— Start of TEXT SHOWN —

The discrepancy is not raised as grounds for demurrer by Defendants, nor
is the discrepancy of any consequence.
Any confusion will be resolved through discovery.
Defendants’
demurrer to the 1st cause of action for breach of contract and 5th
cause of action breach of the implied covenant is OVERRULED.
II. 2nd cause of action for fraud, 3rd
cause of action for negligence and 4th cause of action for violation
of B&PC 17200 based on Statute of Limitations: SUSTAINED without leave to
amend as to 2nd cause of action for fraud and OVERRULED as to 3rd
cause of action for negligence and 4th cause of action for unfair business
practices under B&PC 17200
A “demurrer based on an affirmative defense
cannot properly be sustained where the action might be barred by the defense
but is not necessarily barred.” CrossTalk
Productions, Inc. v. Jacobson (1998) 65 Cal.App.4th 631, 635. “A general demurrer based on the
statute of limitations is only permissible where the dates alleged in the
complaint show that the action is barred by the statute of limitations. The
running of the statute must appear clearly and affirmatively from the dates
alleged. It is not sufficient that the complaint might be barred. If the dates
establishing the running of the statute of limitations do not clearly appear in
the complaint, there is no ground for general demurrer. The proper remedy is to
ascertain the factual basis of the contention through discovery and, if
necessary, file a motion for summary judgment.” Roman v. County of Los
Angeles (2000) 85 Cal.App.4th 316, 324-325.
Defendants
argue the fraud, negligence and 17200 claims are barred by the 3-year statute
of limitations applicable to fraud claims under CCP §338(d) and the 2-year
statute of limitations applicable to professional negligence under CCP §339.
Plaintiff
alleges that Defendants made fraudulent misrepresentations regarding their
abilities and qualifications before August 2019, when the contract was formed. See FAC, ¶26. There are also no allegations of delayed
discovery. Based on the three-year
statute of limitations under CCP §338(d), the fraud claim is time-barred on the
face of the complaint.
Plaintiff’s
opposition fails to address the statute of limitations defense. Plaintiff has the burden of establishing that
this defect is reasonably capable of cure with leave to amend. See Hendy v. Losse (1991) 54 Cal.3d
723, 742. Plaintiff fails to satisfy
that burden. Defendant’s demurrer to the
fraud cause of action is SUSTAINED WITHOUT LEAVE TO AMEND.
However,
Plaintiff does not allege when Defendants breached their duty of care in support
of the negligence cause of action. Based
on the FAC, the negligence claim is not “clearly and affirmatively”

— End of TEXT SHOWN —
— Start of DATASET ENTRIES —

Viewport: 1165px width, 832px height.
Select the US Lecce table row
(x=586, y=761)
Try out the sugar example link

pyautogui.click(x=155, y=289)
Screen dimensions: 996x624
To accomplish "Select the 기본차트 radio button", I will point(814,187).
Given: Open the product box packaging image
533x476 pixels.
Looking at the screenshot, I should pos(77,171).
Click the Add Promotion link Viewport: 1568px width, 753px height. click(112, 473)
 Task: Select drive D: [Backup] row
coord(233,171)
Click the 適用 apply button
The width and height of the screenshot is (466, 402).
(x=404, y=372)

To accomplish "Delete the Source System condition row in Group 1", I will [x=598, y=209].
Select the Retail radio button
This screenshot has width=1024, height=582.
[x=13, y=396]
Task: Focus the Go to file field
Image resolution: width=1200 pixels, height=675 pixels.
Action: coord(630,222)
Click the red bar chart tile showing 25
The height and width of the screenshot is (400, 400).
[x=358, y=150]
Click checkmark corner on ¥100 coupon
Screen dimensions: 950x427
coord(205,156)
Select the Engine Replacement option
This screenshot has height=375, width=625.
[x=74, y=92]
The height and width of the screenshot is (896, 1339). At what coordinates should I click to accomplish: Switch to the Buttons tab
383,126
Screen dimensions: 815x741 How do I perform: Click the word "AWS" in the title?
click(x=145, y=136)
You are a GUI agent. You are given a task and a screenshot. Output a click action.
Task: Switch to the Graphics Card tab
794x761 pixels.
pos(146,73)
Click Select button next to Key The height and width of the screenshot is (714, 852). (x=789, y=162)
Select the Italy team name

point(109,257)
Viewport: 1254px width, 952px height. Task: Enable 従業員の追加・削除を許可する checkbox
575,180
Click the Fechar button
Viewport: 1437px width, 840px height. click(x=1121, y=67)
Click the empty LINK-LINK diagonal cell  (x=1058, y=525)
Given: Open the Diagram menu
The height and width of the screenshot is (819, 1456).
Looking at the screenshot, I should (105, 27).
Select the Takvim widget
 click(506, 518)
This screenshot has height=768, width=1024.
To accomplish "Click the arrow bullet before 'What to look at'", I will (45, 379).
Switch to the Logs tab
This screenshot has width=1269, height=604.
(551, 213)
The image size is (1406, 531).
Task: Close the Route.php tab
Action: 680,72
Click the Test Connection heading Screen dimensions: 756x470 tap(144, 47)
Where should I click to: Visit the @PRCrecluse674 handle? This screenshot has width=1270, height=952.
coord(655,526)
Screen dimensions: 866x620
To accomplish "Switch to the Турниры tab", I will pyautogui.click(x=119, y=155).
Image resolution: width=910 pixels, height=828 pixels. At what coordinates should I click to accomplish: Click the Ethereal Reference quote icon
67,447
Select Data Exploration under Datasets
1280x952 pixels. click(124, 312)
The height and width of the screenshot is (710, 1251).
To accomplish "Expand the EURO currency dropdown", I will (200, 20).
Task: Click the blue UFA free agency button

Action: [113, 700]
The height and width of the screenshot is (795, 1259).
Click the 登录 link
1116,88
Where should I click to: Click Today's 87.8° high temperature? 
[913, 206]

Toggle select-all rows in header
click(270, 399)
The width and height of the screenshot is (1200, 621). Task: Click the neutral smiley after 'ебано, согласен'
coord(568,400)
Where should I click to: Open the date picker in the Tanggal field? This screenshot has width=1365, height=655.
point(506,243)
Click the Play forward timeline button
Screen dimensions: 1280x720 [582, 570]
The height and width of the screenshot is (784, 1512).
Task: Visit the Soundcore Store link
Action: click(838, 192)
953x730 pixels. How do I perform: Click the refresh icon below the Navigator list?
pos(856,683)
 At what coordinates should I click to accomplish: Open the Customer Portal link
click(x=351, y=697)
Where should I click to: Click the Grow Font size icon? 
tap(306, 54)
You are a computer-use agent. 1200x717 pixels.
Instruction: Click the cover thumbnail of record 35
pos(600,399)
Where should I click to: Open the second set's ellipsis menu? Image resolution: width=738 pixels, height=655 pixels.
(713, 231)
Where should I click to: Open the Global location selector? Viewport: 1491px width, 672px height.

— End of DATASET ENTRIES —

### AIM OF THE TASK
Copy the part of the demurrer ruling that opens with the words containing "Plaintiff’s" and closes with "WITHOUT LEAVE TO AMEND.", swapping "burden" for "obligation" throughout.

### RIGHT ANSWER
Plaintiff’s
opposition fails to address the statute of limitations defense. Plaintiff has the obligation of establishing that
this defect is reasonably capable of cure with leave to amend. See Hendy v. Losse (1991) 54 Cal.3d
723, 742. Plaintiff fails to satisfy
that obligation. Defendant’s demurrer to the
fraud cause of action is SUSTAINED WITHOUT LEAVE TO AMEND.